In the 2019 edition of the "Anhui Province Traditional Chinese Medicine Preparation Specifications", stevioside is used as the main content determination component[84]. Stevia contains a variety of rebaudioside[85], among which rebaudioside A was discovered the earliest and is also regarded as the characteristic component of stevia. HPLC is a commonly used method for qualitative and quantitative analysis of traditional Chinese medicine ingredients. HPLC was used to determine the content of stevioside and rebaudioside A in stevia, and it was found that the content of stevioside and rebaudioside A was quite different[86]. Borgo et al.[12] studied the phytochemical differences of stevia from different origins and found that the content of flavonoid glycosides in the two types of stevia was significantly different.

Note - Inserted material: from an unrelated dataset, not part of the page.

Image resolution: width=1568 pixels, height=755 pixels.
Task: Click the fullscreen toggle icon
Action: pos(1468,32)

Pacifico et al.[87] used ultra-high performance liquid chromatography and quadrupole time-of-flight mass spectrometry for chemical analysis. The results showed that stevia contains a large amount of chlorogenic acid substances, and the chlorogenic acid content is relatively high. Based on the above analysis, stevioside, rebaudioside A, chlorogenic acid and flavonoid glycosides can be used as important choices for stevia Q-Marker.

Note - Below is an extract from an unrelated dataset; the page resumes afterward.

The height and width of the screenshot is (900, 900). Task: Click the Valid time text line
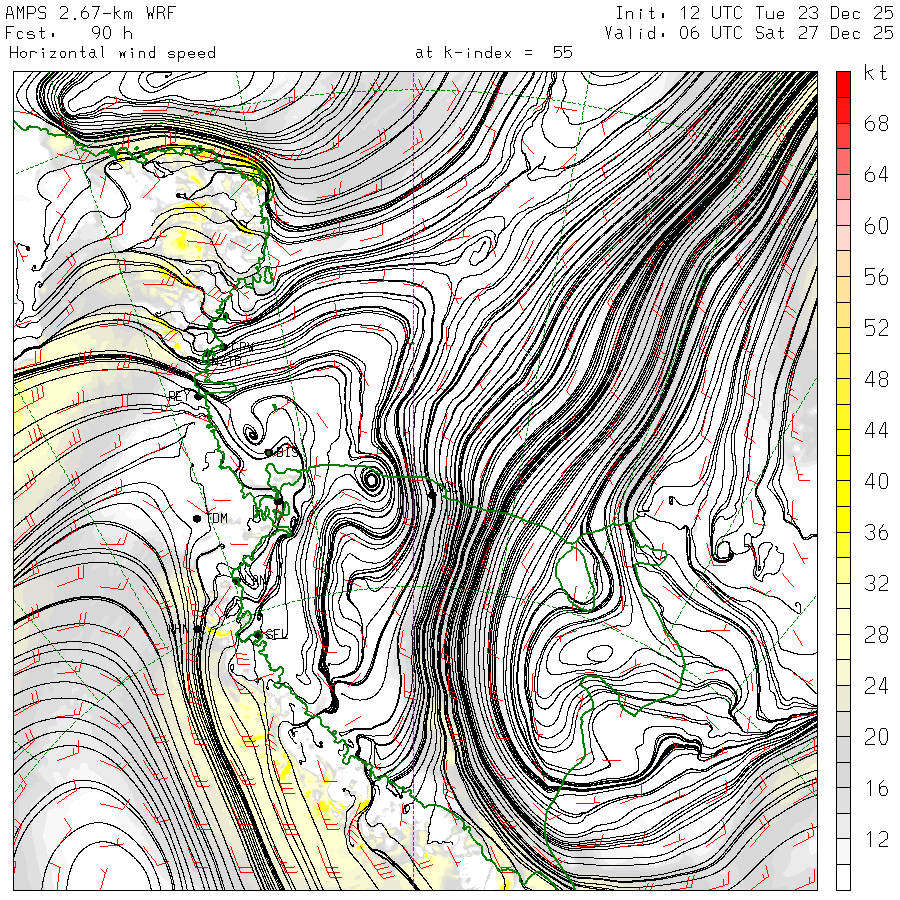click(x=749, y=33)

3.3 Correlation between ingredients and efficacy

The ultimate goal of controlling the quality standards of traditional Chinese medicine is to control the efficacy of traditional Chinese medicine. Therefore, effectiveness is the core of Q-Marker selection[88]. In the treatment of various diseases, various chemical components in stevia play different roles. Kamal et al. [89] separated stevioside and rebaudioside A from stevia water extract by HPLC and repeated column chromatography, and found that stevioside showed significant inhibitory effects on pancreatic lipase, α-amylase and α-glucosidase. Studies have shown that stevia can be used as a complementary medicine for the prevention and treatment of metabolic changes associated with type 2 diabetes. Sari et al. [90] also showed that stevioside has a hypoglycemic effect. Secondly, some studies have shown that the lipid-regulating effect of stevia is also related to stevioside. Park et al. [39] studied the effects of stevioside and rebaudioside on liver steatosis in mice. Both reduced body and liver mass and serum total cholesterol and triglyceride levels. Mlambo et al. [50] showed that quercetin and flavonoids have anti-inflammatory and antibacterial effects. Based on the above analysis, stevioside, flavonoids, and quercetin can all be used as important bases for the selection of Q-Markers to characterize their efficacy.

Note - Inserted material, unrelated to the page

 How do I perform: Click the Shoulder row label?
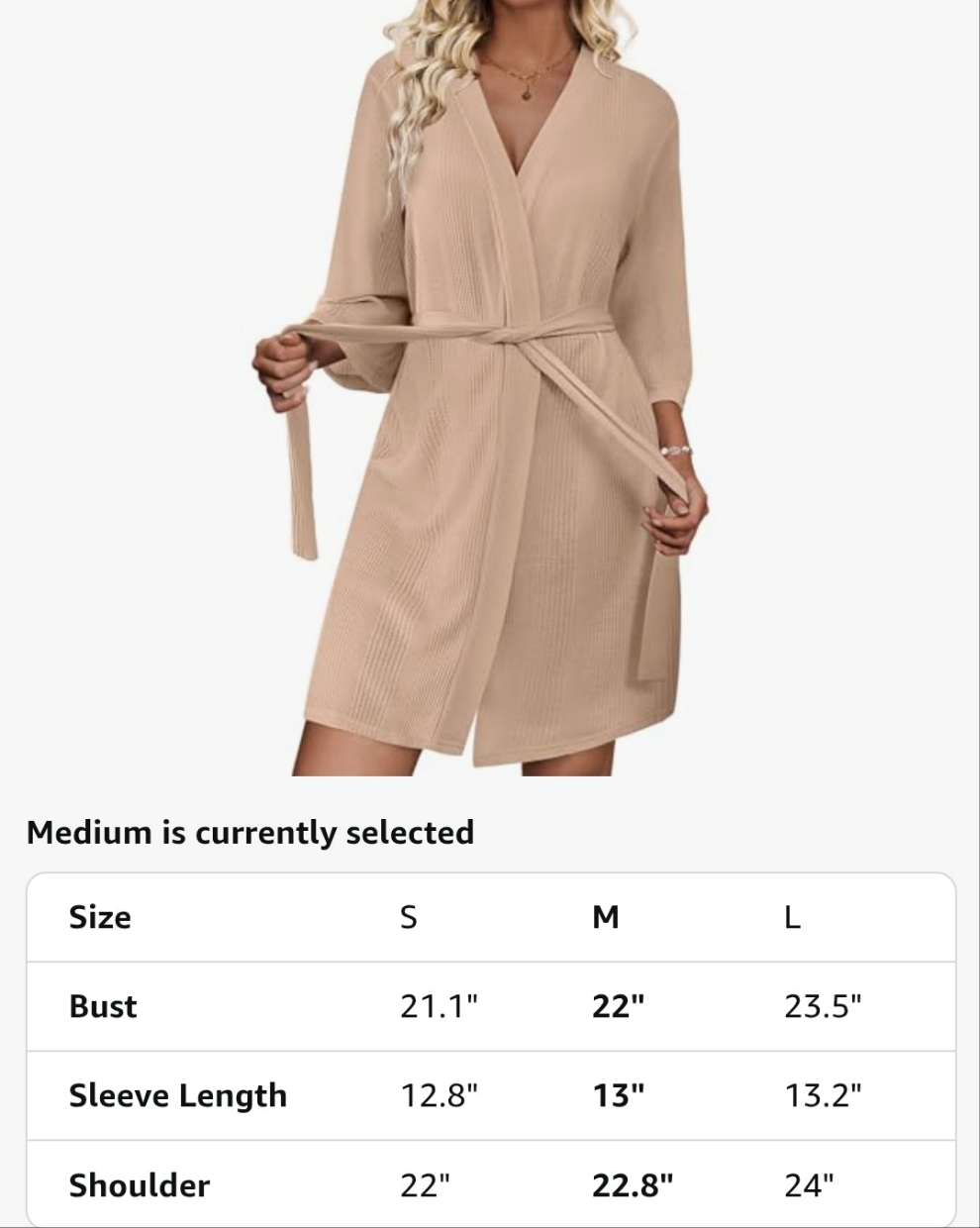(x=140, y=1185)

3.4 Traditional medicinal properties

Stevia has a light fragrance and extremely sweet taste. It enters the lung and stomach meridians[84]. Stevia is often used as a sweetener, such as in beverages or candies[91-92], which is related to its extremely sweet taste. The sweetness of stevia mainly comes from stevioside and rebaudioside A. The occasional bitterness of stevia is due to the presence of dulcoside[93]. With the deepening of modern research, it is found that the sweetness in stevia is the result of multiple substances such as glycosides, proteins, and lipids. Stevia contains a large amount of volatile oil substances[94], which makes stevia have a light fragrance. According to the above analysis, stevioside, rebaudioside A, lipids and volatile oil substances in stevia are the material basis of its "light fragrance and extremely sweet taste". Among them, the specific components and contents of lipids and volatile oil substances need further study. Stevioside and rebaudioside A can be used as the basis for the selection of stevia Q-Marker.

4 Conclusion and Outlook

Stevia contains a variety of chemical components, which have multiple pharmacological effects such as hypoglycemic, anti-tumor, and anti-inflammatory. Stevioside is the main pharmacologically active ingredient. It can not only be used as a sweetener or sugar substitute, but also as an auxiliary for diabetes treatment.